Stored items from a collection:
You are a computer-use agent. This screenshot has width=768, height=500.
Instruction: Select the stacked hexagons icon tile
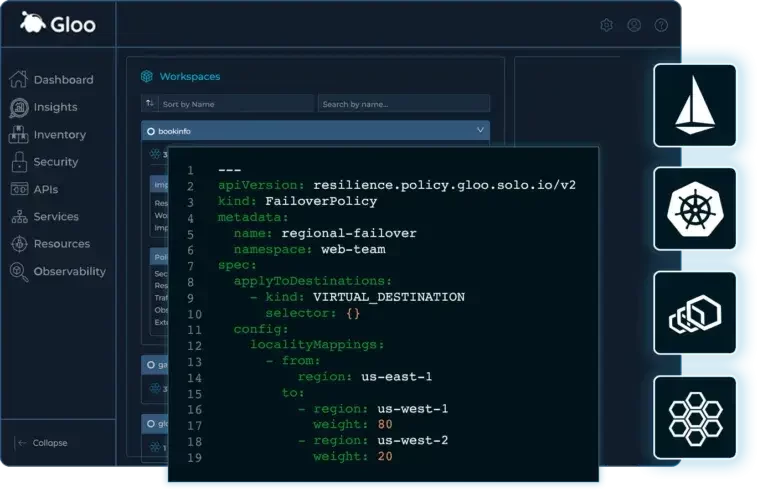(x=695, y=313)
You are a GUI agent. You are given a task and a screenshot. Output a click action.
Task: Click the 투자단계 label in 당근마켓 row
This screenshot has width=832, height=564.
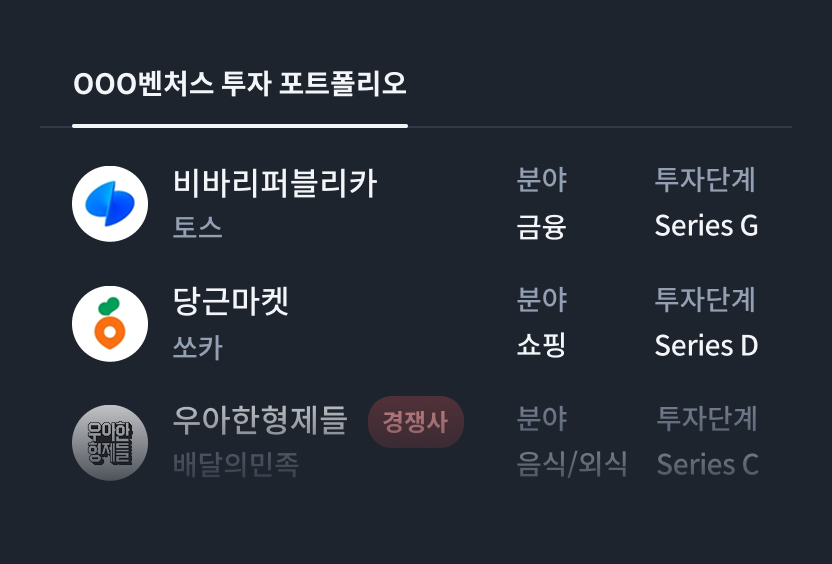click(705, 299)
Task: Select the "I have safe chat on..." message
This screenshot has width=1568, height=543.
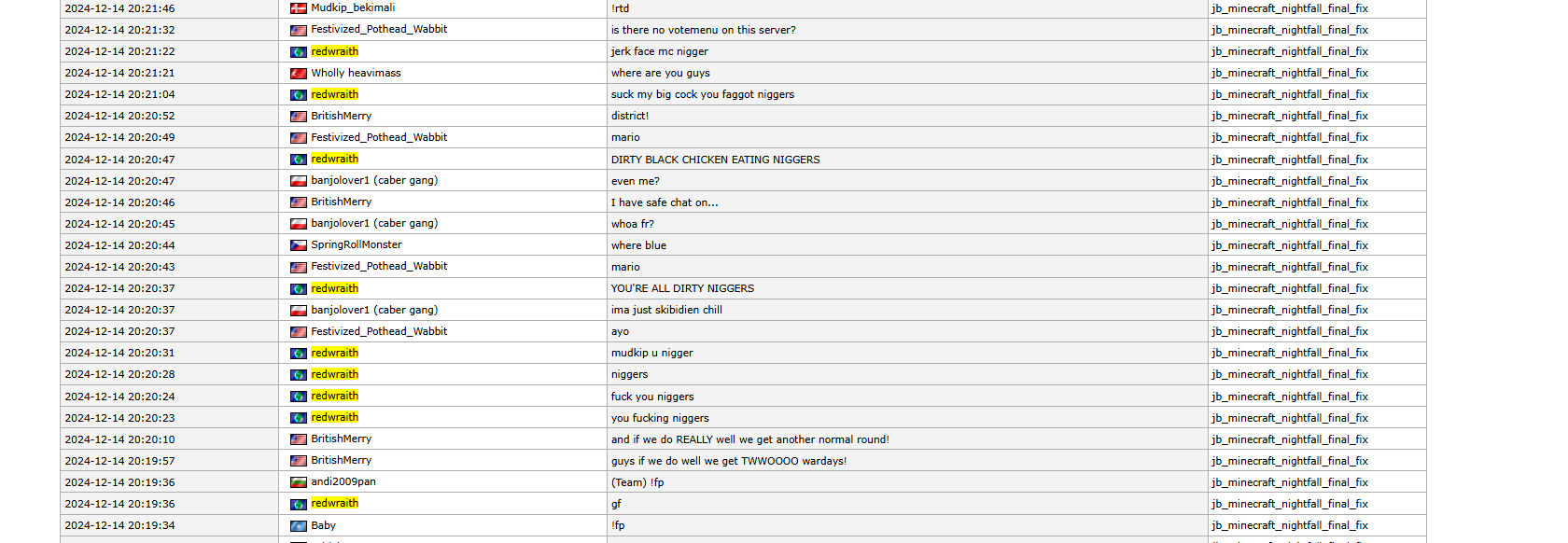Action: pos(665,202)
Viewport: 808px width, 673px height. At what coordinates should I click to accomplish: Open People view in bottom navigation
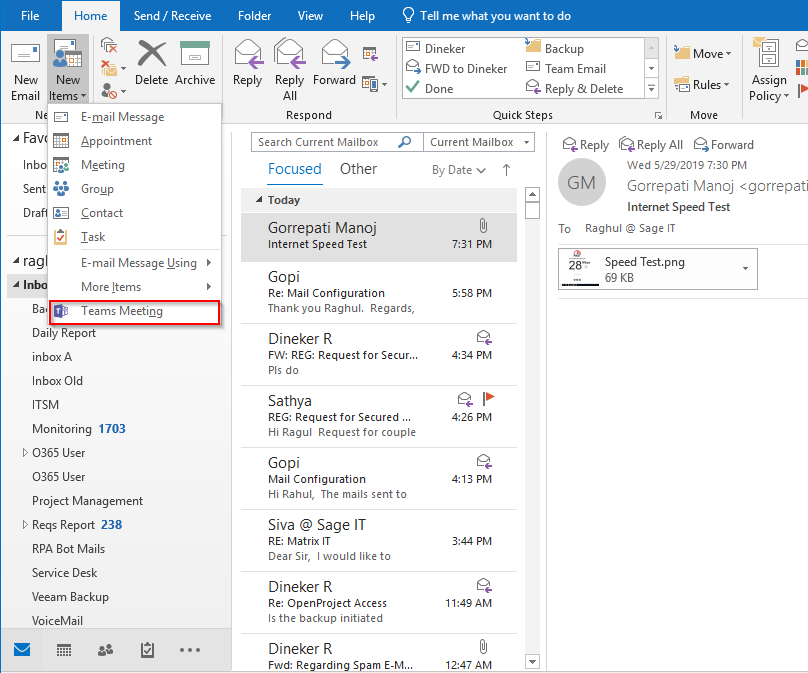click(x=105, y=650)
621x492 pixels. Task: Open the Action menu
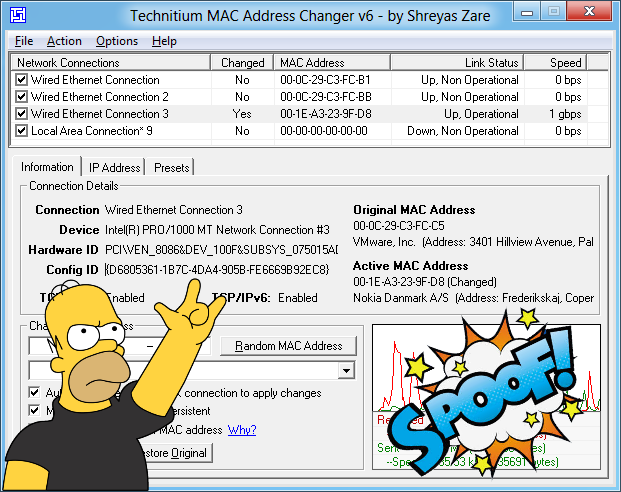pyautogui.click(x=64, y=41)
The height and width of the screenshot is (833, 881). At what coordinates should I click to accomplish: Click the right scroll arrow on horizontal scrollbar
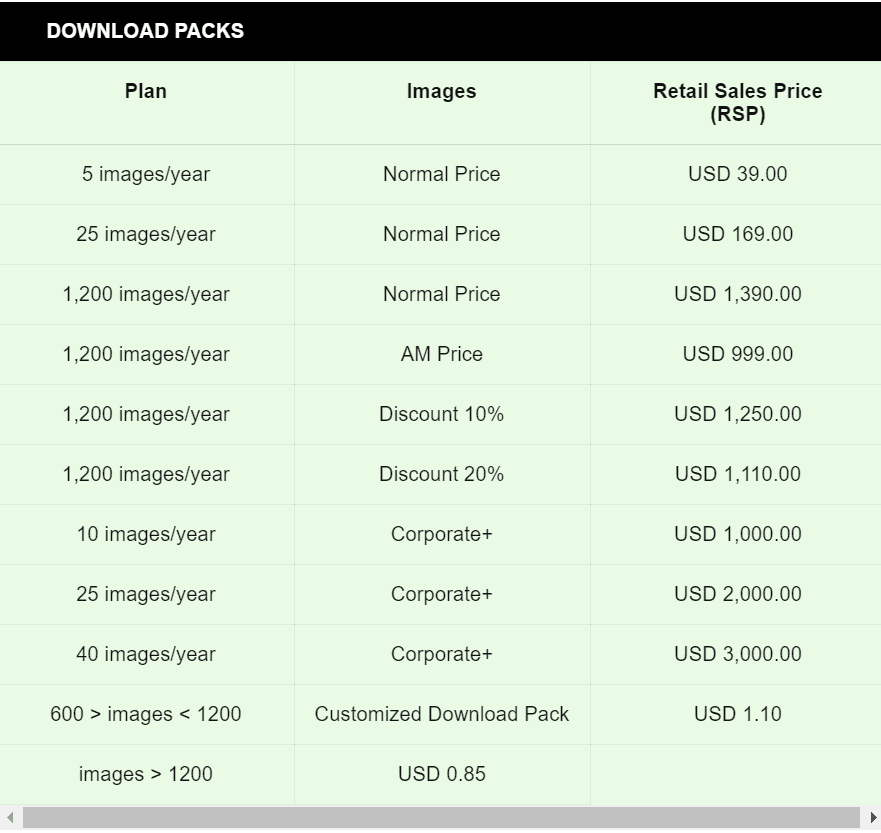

**Instructions for the task:**
All lines above must be repeated exactly, and the pictures must be omitted.

**Written answer:**
You are a computer-use agent. This screenshot has width=768, height=500.
Instruction: Select the stacked hexagons icon tile
(x=695, y=313)
You are a GUI agent. You are given a task and a screenshot. Output a click action.
Task: Click the 투자단계 label in 당근마켓 row
This screenshot has width=832, height=564.
click(705, 299)
Task: Select the "I have safe chat on..." message
This screenshot has width=1568, height=543.
Action: pos(665,202)
Viewport: 808px width, 673px height. At what coordinates should I click to accomplish: Open People view in bottom navigation
click(x=105, y=650)
621x492 pixels. Task: Open the Action menu
pyautogui.click(x=64, y=41)
The height and width of the screenshot is (833, 881). At what coordinates should I click to accomplish: Click the right scroll arrow on horizontal scrollbar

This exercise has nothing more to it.